Fig. 2: Genomic landscape of 10 CRC patients.
figure 2

a The top panel shows the number of mutations identified in each tumor sample. The spatial location of each tumor sample is denoted below. The second panel details seven recurrent driver genes (mutated in ≥2 patients) with the mutation type indicated. The third panel details recurrent genes associated with putative neoantigens. The bottom panel shows recurrent CNAs: dark red for amplifications (CN ≥ 4), light red for gains (2 < CN < 4), dark blue for deletions (CN = 0), and light blue for losses (0 < CN < 2). b Percentage of mutations shared by all the tumor samples, two or more tumor samples, and private to only one tumor sample in each patient, respectively. c Somatic mutations and d Neoantigens shared between the primary tumors and metastases.

To compare the immunogenicity across different tumors from the same patient, we also predicted the putative neoantigens based on somatic mutations31 (Fig. 2a, Supplementary Fig. 2). A range of 11–78 neoantigens, with a median of 28, were predicted across patients. The number of neoantigens was comparable among the tumors from each patient; however, a variable extent of intratumor heterogeneity was observed across patients, since tumor samples from the same patient shared different percentages of neoantigens (range: 36–100%, median: 48%, Supplementary Data 5). Among those, eight associated genes were recurrently identified, including the potential driver genes, TP53 and GRIN2A. Neoantigens derived from DNAH10, GRIN2A, DOCK5, and TP53 mutations were shared by all the lesions in affected patients.

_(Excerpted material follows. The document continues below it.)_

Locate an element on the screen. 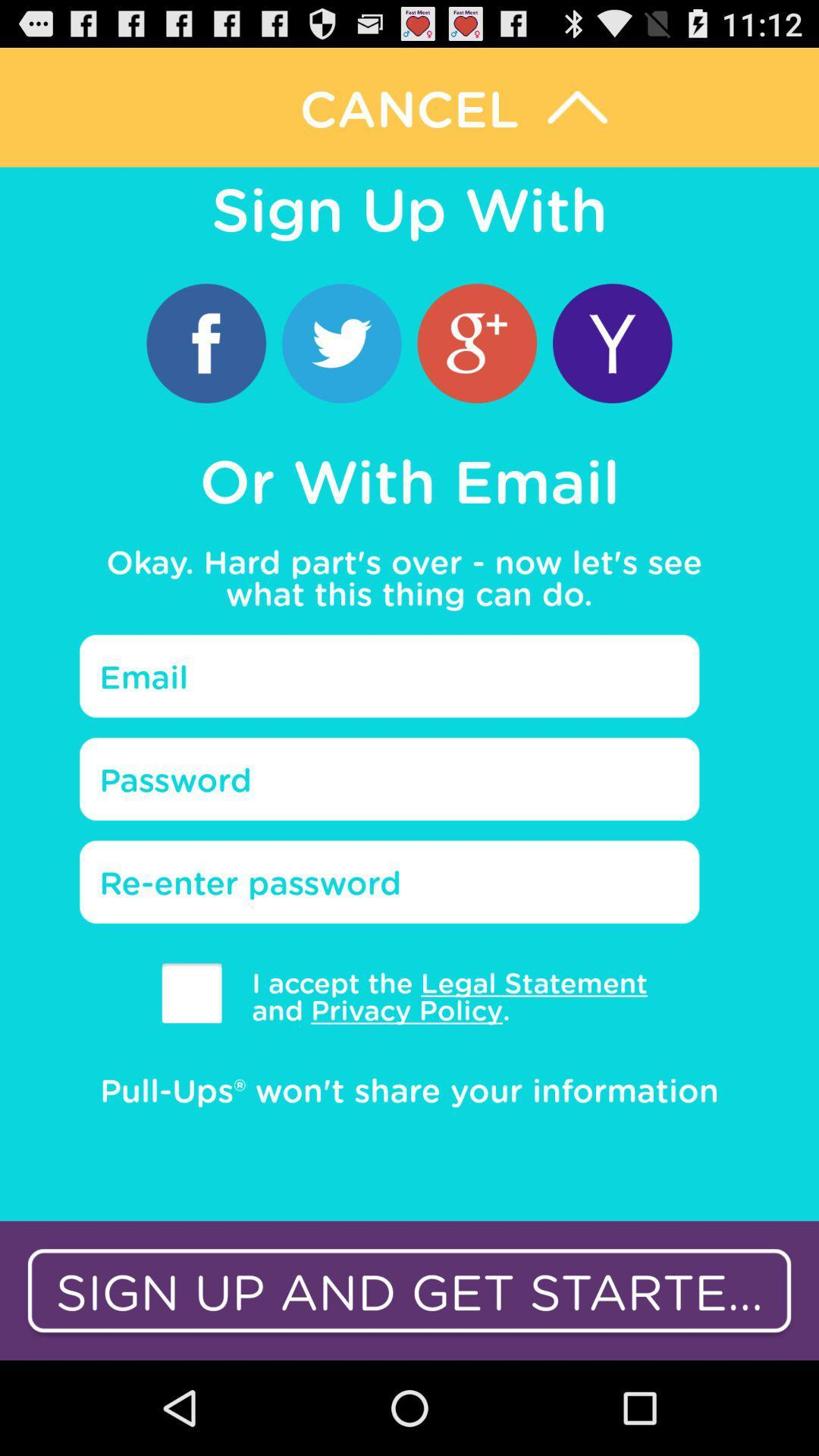 The image size is (819, 1456). type your password is located at coordinates (388, 779).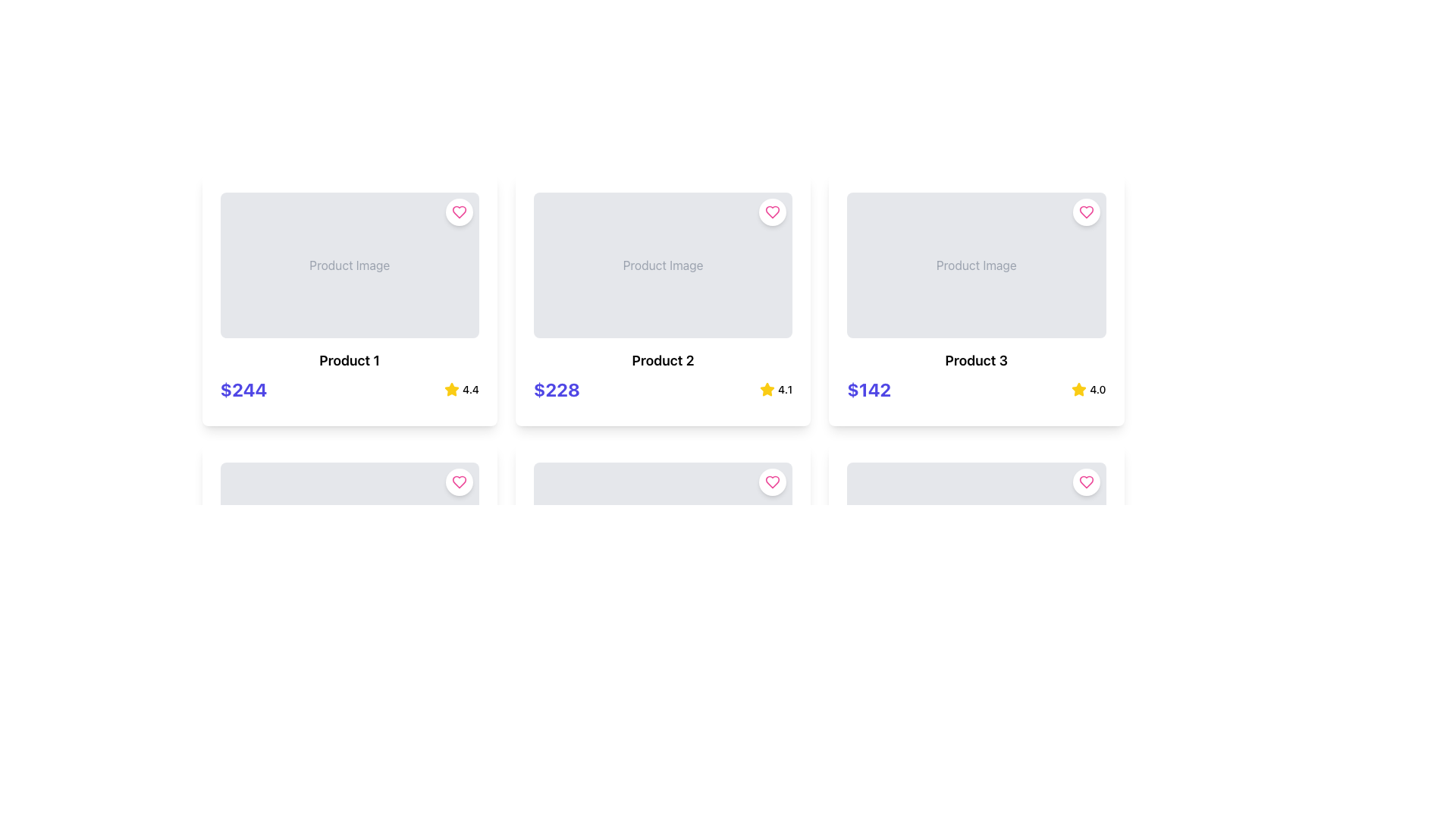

We also investigated the recurrent copy number alterations (CNAs) reported by TCGA in our cohort. A total of 10 recurrent regions were selected, including gains (2 < CN < 4) or amplifications (CN ≥ 4) in 5p12, 12p13.32, 13q12.13, 16p11.2, and 20p11.23, as well as losses (0 < CN < 2) or deletions (CN = 0) in 4p16.1, 5q22.2, 8p23.2, 15q21.1, and 18q21.2 (Fig. 2a). While many of these CNAs were shared by all lesions in the same patient, some lesions showed different copy number statuses. For instance, in Patient_7, P7 and I2 had gains in 12p13.32, while other lesions exhibited amplifications in the same region. The difference in the copy number of this region resulted from different CNA events because they showed non-identical breakpoints.

Genomic comparison between primary tumors and metastases

The number of mutations was comparable across the primary tumors, LNMs, and LMs (primary vs LNM, p = 0.51; primary vs LM, p = 0.12; LNM vs LM, p = 0.24; Wilcoxon rank-sum test, two-sided). No driver genes were identified only in the metastases, which is consistent with previous observations5,15. However, variable proportions of somatic mutations were shared between primary tumors and metastases (range: 26.8–84.4%, median: 40%, Fig. 2c). These results indicate that not all CRC patients showed a high level of genomic concordance between the primary tumor and metastases. Similarly, variable proportions of neoantigens were shared between primary tumors and metastases (range: 57–100%, median: 78%, Fig. 2d). Interestingly, the proportion of neoantigens that were shared by the primary and metastases was much higher than that were private to metastases, suggesting that these mutations may be not actually immunogenic.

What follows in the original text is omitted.